◆ Article:
>>>>

A Beginner's Guide to Maven
Purpose
To give a brief overview about Maven and detail its most important components.
What is Maven?
Build Tool
- gives an artifact as an output (component, jar, zip)
- manages dependencies
Project Management
- versioning
- Meta information about the project
- produces Javadocs/site info
Folder Structure
- looks for source code in
src/main/java
- compiles all code into
target
- using the
pom.xml
file (also add the special plugin needed to make sure it works for Java 10+) - everything goes by //
src/main/java
- where all Java code is stored
- package declaration starts from here
- for other languages,
src/main/resources
orsrc/main/groovy
or something like that is used.
src/test/java
- for all test code
- specifically for unit tests
- automated tests
target
- compilation directory
- tests
- artifacts
pom.xml
- groupId: same as the package. They designate the business/application name as web address
- artifactId: name of the application and the artifact.

<<<<

◆ Directive A:
Translate the sentence "What is Maven?" from the Maven guide into French.
◆ Directive B:
Copy the Maven guide word for word from "A Beginner's Guide" to "(component, jar, zip)".
The items that follow have no connection to the Maven guide.

◆ Dataset:
>>>>

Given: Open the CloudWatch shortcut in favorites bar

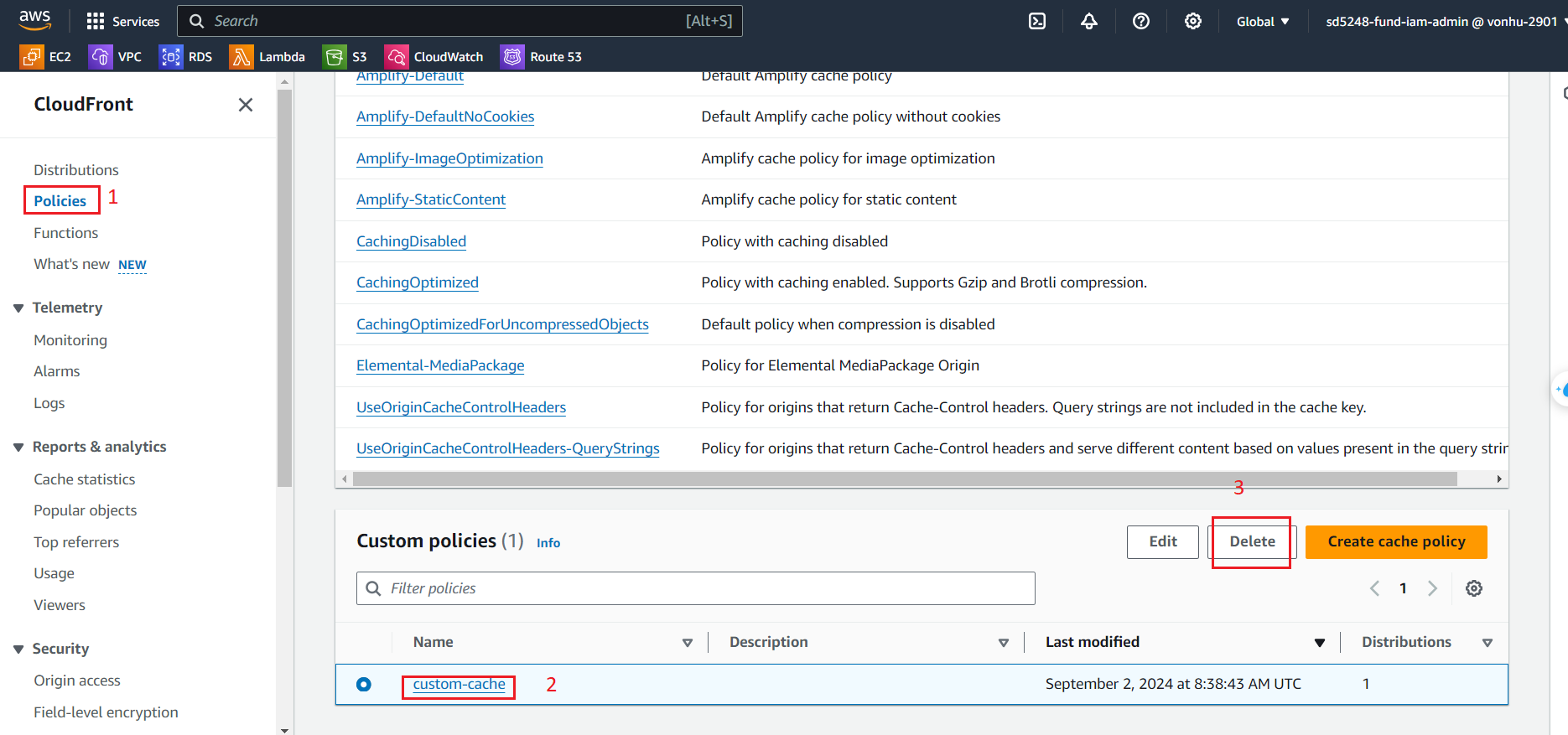Looking at the screenshot, I should [434, 57].
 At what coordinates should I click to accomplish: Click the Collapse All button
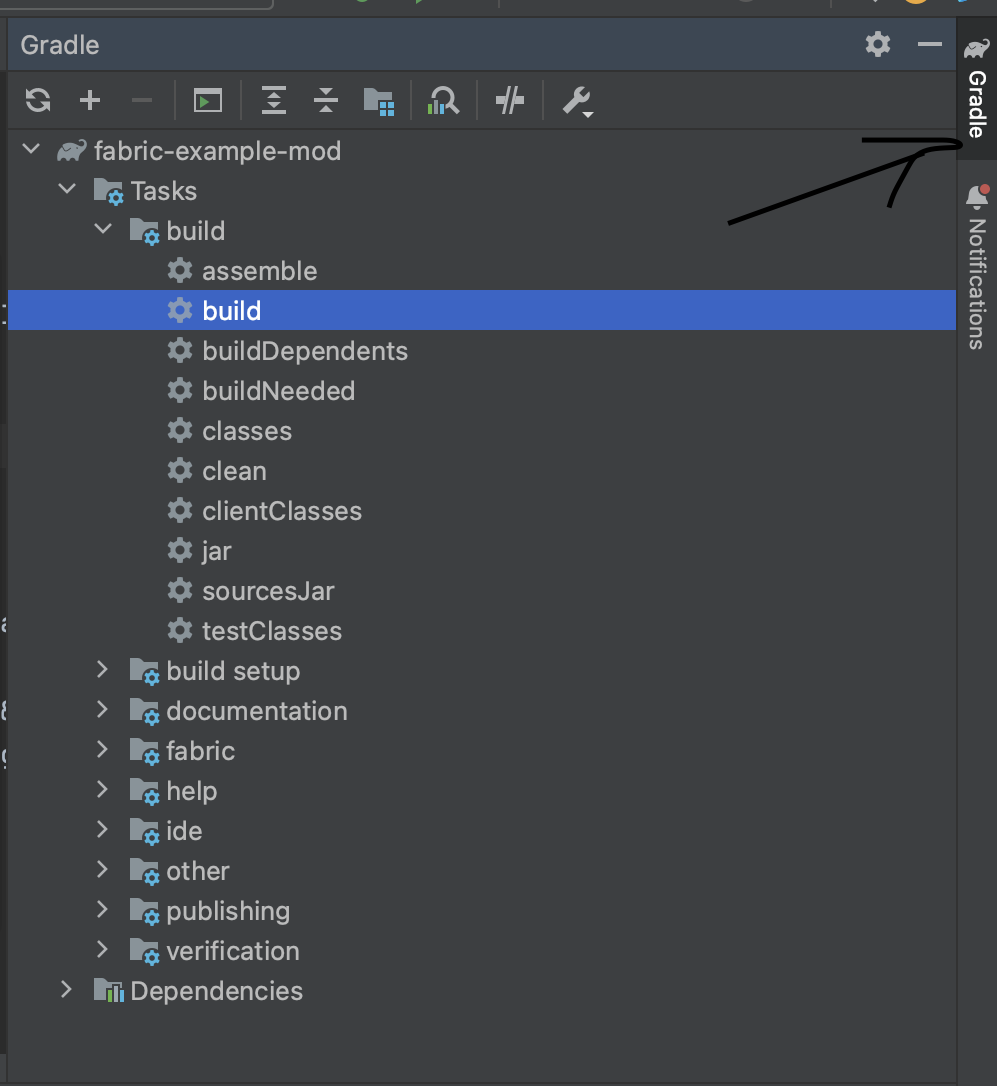click(x=325, y=100)
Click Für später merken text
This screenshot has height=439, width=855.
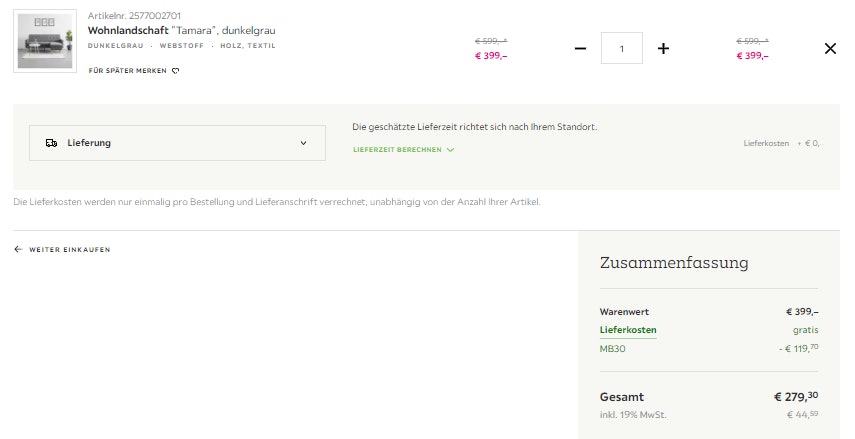[128, 71]
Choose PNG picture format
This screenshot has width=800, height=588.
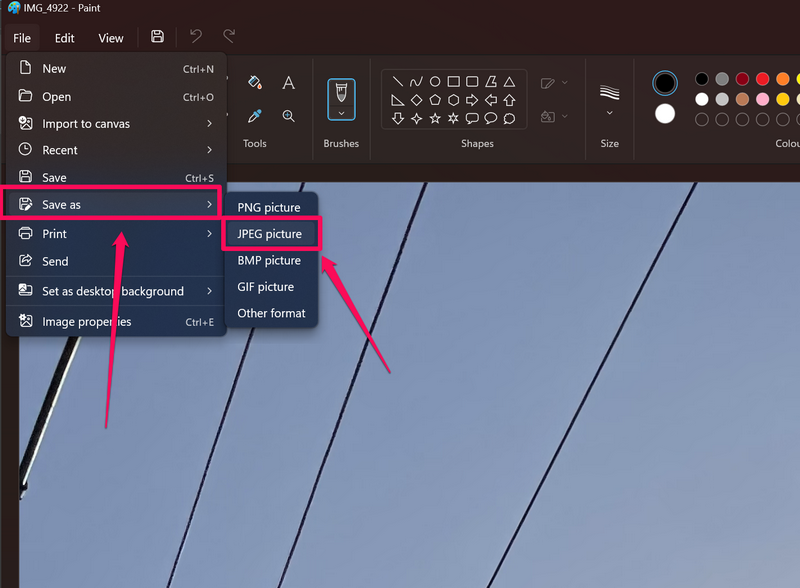point(268,208)
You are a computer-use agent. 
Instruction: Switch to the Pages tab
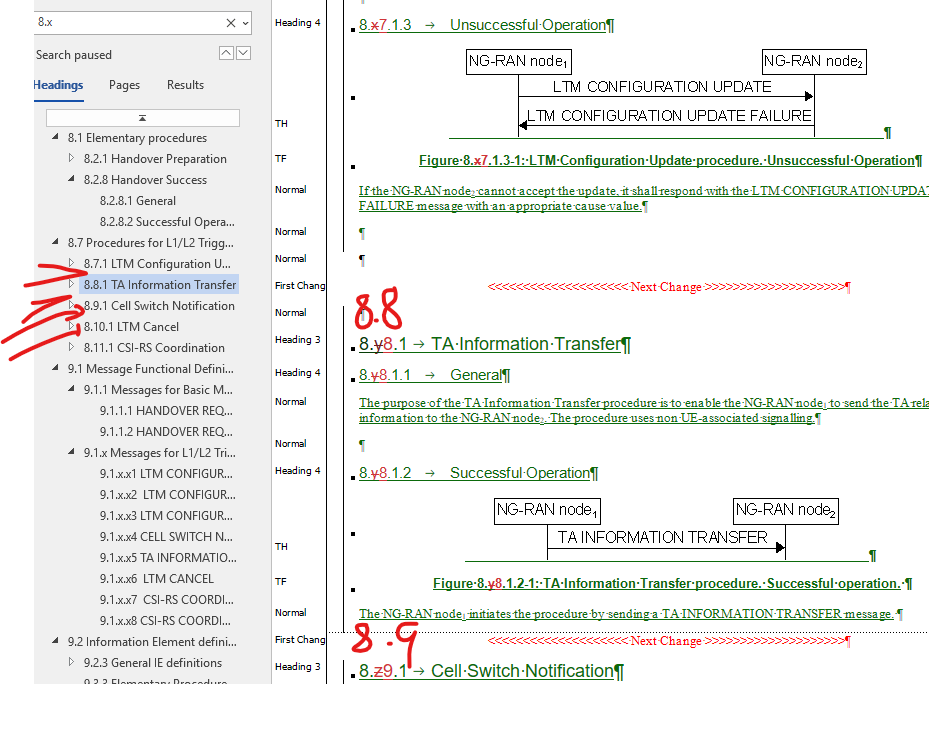point(124,85)
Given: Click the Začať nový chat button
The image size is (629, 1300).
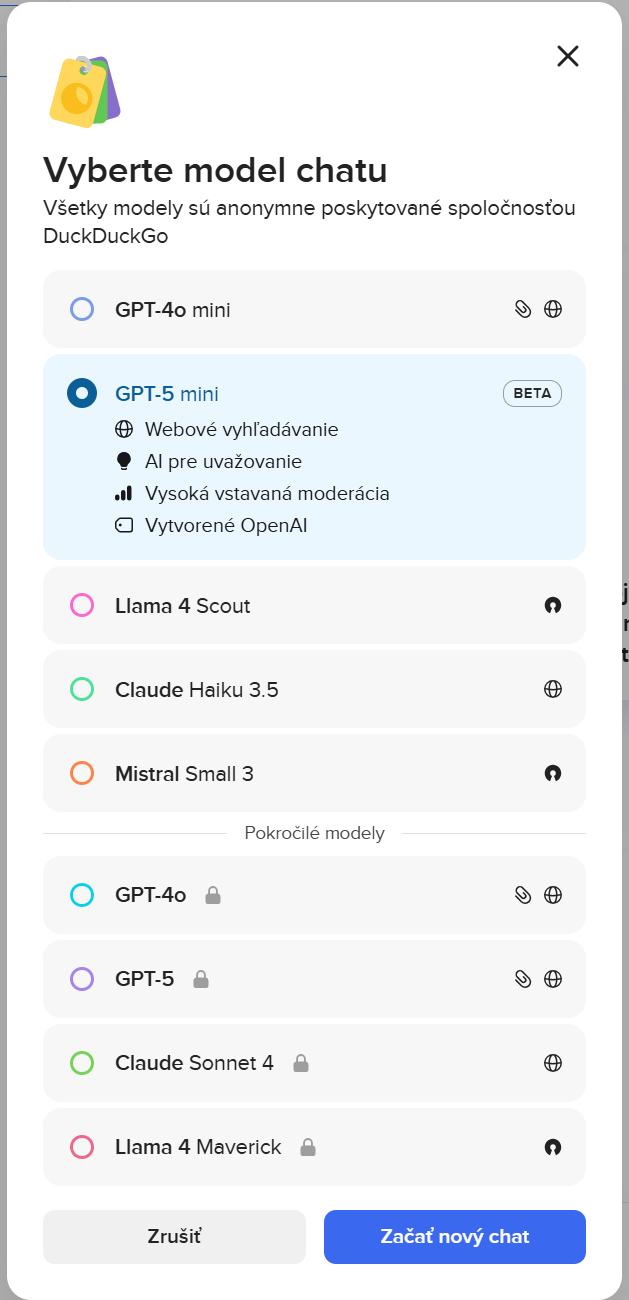Looking at the screenshot, I should tap(454, 1237).
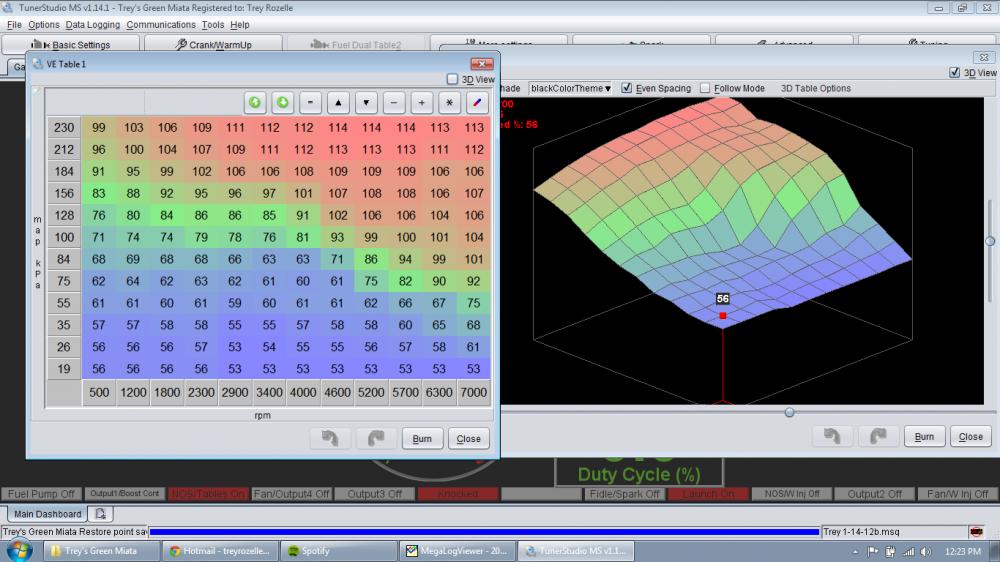Uncheck the Even Spacing checkbox

[627, 88]
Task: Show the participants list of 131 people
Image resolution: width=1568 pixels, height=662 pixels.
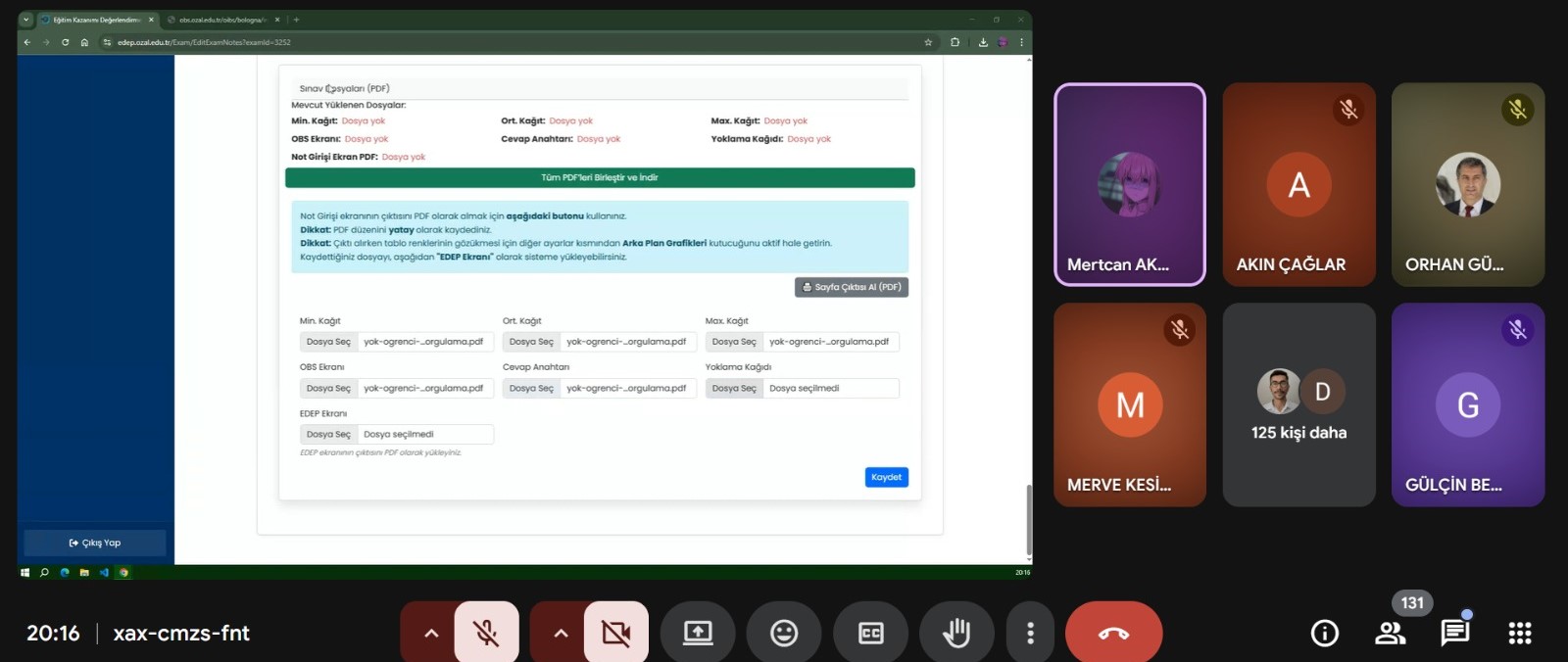Action: 1390,634
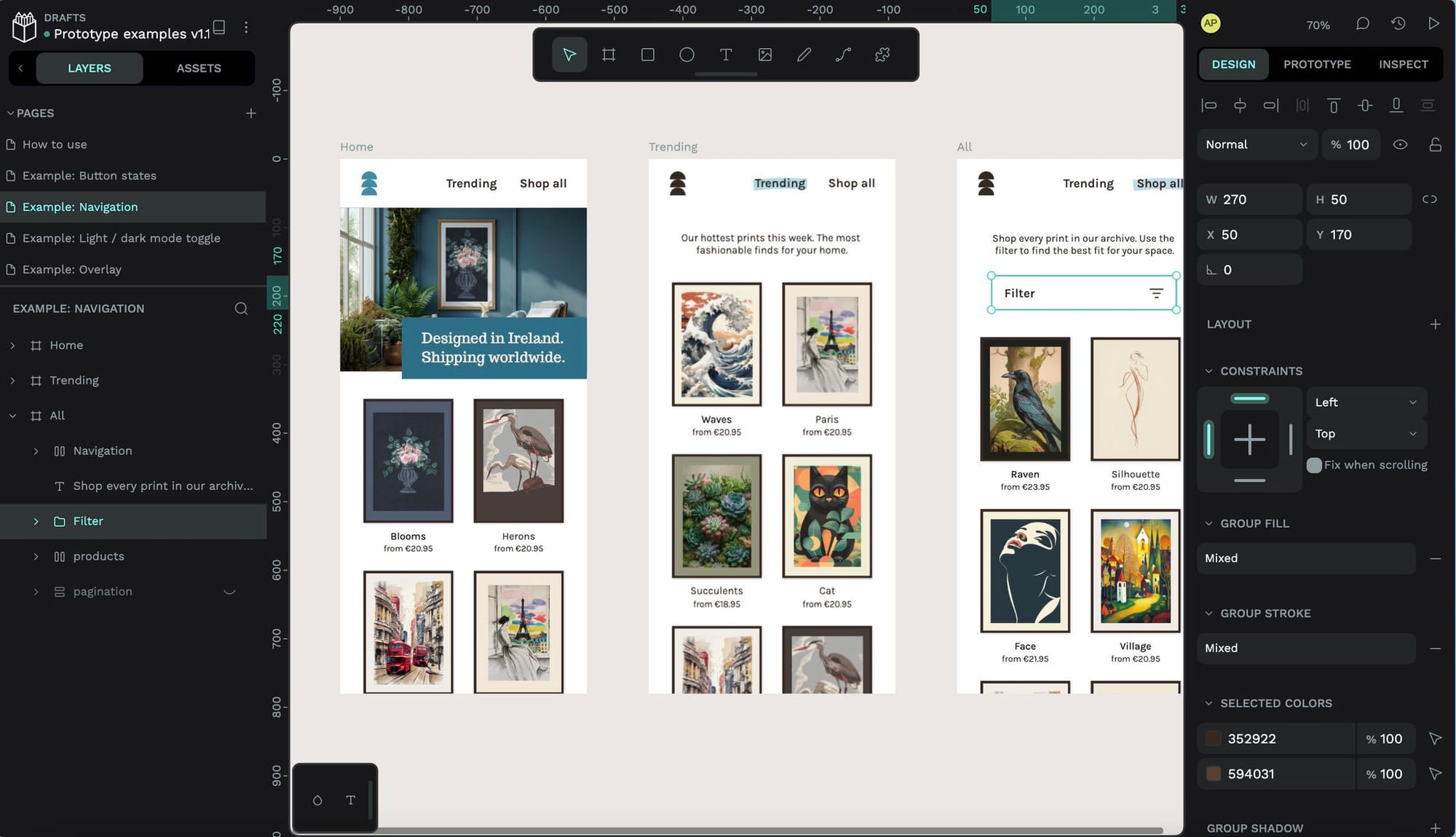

<<<<

◆ Exercise answer A:
Qu'est-ce que Maven ?

◆ Exercise answer B:
A Beginner's Guide to Maven
Purpose
To give a brief overview about Maven and detail its most important components.
What is Maven?
Build Tool
- gives an artifact as an output (component, jar, zip)